A Gathering Light won the Carnegie Medal in 2003 and had the distinction of being selected as one of the top 10 best Carnegie winners (the ‘Carnegies of Carnegies’). It is written specifically as a ‘crossover novel,’ i.e. a novel that can be read by children and YAs as well as adults. Interestingly, it has a very broad audience I think – one of my lecturers had read it in her non-university book group and had not even realised that it was a crossover book, she thought it was aimed at adults. With a 16-year-old protagonist, it would appeal to children from about the age of 13 or 14, I think. In some ways, then, you could say that this is an ageless classic.

A Gathering Light is set in the Adirondacks, USA, in 1906. The story takes place against the backdrop of a real-life murder which also inspired An American Tragedy by Theodore Dreiser and the film ‘A Place in the Sun’ starring Elizabeth Taylor. Sixteen-year-old Mattie Gokey dreams of attending university and wants to become a writer against her father’s wishes. She takes a summer job at The Glenmore Hotel, where hotel guest Grace Brown (real) entrusts her with the task of burning a bundle of letters (this part of the story is fictional). But when Grace’s body is dragged from the lake, Mattie reads the letters and begins to suspect that the drowning is not accidental at all and that Grace’s ‘fiance’ Chester is responsible. Over the course of the book, the drowned girl’s story interlinks with Mattie’s own, giving Mattie the final push to follow her dreams.

There is much to love in this book. Paradoxically this is first and foremost a book that it pays to reread and those kinds of books are my favourite. In part, this is because the structure of the book is episodic and non-chronological.

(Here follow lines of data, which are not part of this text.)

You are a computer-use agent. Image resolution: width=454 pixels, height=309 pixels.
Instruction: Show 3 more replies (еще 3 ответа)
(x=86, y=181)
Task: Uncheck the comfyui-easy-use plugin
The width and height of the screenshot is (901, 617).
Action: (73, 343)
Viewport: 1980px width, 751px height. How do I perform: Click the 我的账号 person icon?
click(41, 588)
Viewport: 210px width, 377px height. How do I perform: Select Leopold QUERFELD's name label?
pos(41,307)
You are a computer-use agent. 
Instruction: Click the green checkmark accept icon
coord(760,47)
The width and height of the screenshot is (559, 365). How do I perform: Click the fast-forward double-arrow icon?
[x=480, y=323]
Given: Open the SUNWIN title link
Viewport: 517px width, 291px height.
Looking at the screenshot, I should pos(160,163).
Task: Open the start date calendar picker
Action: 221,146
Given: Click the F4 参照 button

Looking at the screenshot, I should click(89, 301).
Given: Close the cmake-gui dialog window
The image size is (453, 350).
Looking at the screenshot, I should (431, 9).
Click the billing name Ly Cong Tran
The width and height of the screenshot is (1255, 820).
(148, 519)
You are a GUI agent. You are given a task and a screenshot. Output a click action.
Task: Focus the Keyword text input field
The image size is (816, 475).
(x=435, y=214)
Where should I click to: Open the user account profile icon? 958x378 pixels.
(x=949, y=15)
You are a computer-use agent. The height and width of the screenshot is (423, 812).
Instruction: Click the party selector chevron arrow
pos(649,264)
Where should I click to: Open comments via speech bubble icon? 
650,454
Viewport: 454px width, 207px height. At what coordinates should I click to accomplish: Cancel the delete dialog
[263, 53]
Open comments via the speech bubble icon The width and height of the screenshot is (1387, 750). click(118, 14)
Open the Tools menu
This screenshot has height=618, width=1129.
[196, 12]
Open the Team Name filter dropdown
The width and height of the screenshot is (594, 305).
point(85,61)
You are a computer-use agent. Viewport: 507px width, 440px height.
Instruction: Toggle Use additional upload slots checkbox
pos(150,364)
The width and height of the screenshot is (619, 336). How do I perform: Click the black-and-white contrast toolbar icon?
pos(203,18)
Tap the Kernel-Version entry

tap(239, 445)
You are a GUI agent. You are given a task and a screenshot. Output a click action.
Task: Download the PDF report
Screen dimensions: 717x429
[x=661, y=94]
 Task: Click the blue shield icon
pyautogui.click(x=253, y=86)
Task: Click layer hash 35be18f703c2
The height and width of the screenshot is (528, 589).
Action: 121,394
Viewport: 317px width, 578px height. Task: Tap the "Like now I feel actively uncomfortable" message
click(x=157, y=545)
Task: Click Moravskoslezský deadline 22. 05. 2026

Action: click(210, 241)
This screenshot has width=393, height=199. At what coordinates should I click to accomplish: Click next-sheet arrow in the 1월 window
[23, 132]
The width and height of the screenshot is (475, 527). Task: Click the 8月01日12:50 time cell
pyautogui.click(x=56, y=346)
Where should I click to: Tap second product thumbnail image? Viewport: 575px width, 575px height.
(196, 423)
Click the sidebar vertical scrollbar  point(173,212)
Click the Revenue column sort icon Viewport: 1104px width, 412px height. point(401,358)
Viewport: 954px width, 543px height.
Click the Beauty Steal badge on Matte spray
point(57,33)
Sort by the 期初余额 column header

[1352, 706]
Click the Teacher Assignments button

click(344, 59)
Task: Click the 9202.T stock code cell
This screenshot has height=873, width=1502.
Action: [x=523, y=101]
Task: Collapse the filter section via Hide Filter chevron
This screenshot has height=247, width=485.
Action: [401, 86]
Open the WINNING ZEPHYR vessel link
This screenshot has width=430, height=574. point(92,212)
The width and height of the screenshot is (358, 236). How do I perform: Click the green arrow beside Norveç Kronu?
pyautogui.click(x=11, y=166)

It spans the period from April to August 1906, and the chapters about Grace’s death are in the present tense while the chapters taking place before Grace’s death are written in the past tense. This structure provides ‘thickness’ and interest to the plot, but it takes a little while to work out what’s going on and then see the significance of all the little bits of the tightly plotted narrative. 

The essay I wrote recently looked at feminism in historical fiction and A Gathering Light was practically a textbook example. Girls and women’s voices are central to the narrative, and the book is, amongst other things, a meditation on the female lives that were lived in a small backwoods community. It is preoccupied with ‘real-life’ in many ways. Mattie continually questions why novels – specifically the classics – are about ‘other lives’ and never about life as she experiences it, living in a small community on the ‘edge of civilisation’. Hers is a modernist project to describe life as she sees it, the good and the bad – very often the lived reality of being a female; having painful periods, giving birth, the endless chores. 

Love, in its many forms, is also a constant presence in the novel. Running through it are the parallel stories of Grace’s love for Chester, expressed through her increasingly desperate letters to him, and the courtship of Mattie and Royal. Where Grace’s love ends in death, Mattie and Royal become engaged, only for Mattie to break it off when she realises that Royal does not love her for who she really is. In the end, she leaves her hometown to go to university to prepare to be an author. This is set in a rich tapestry of substories and relationships, of love, dependence and kinship – a novelistic forefronting of the web of interrelatedness that this community, and we all, exist in.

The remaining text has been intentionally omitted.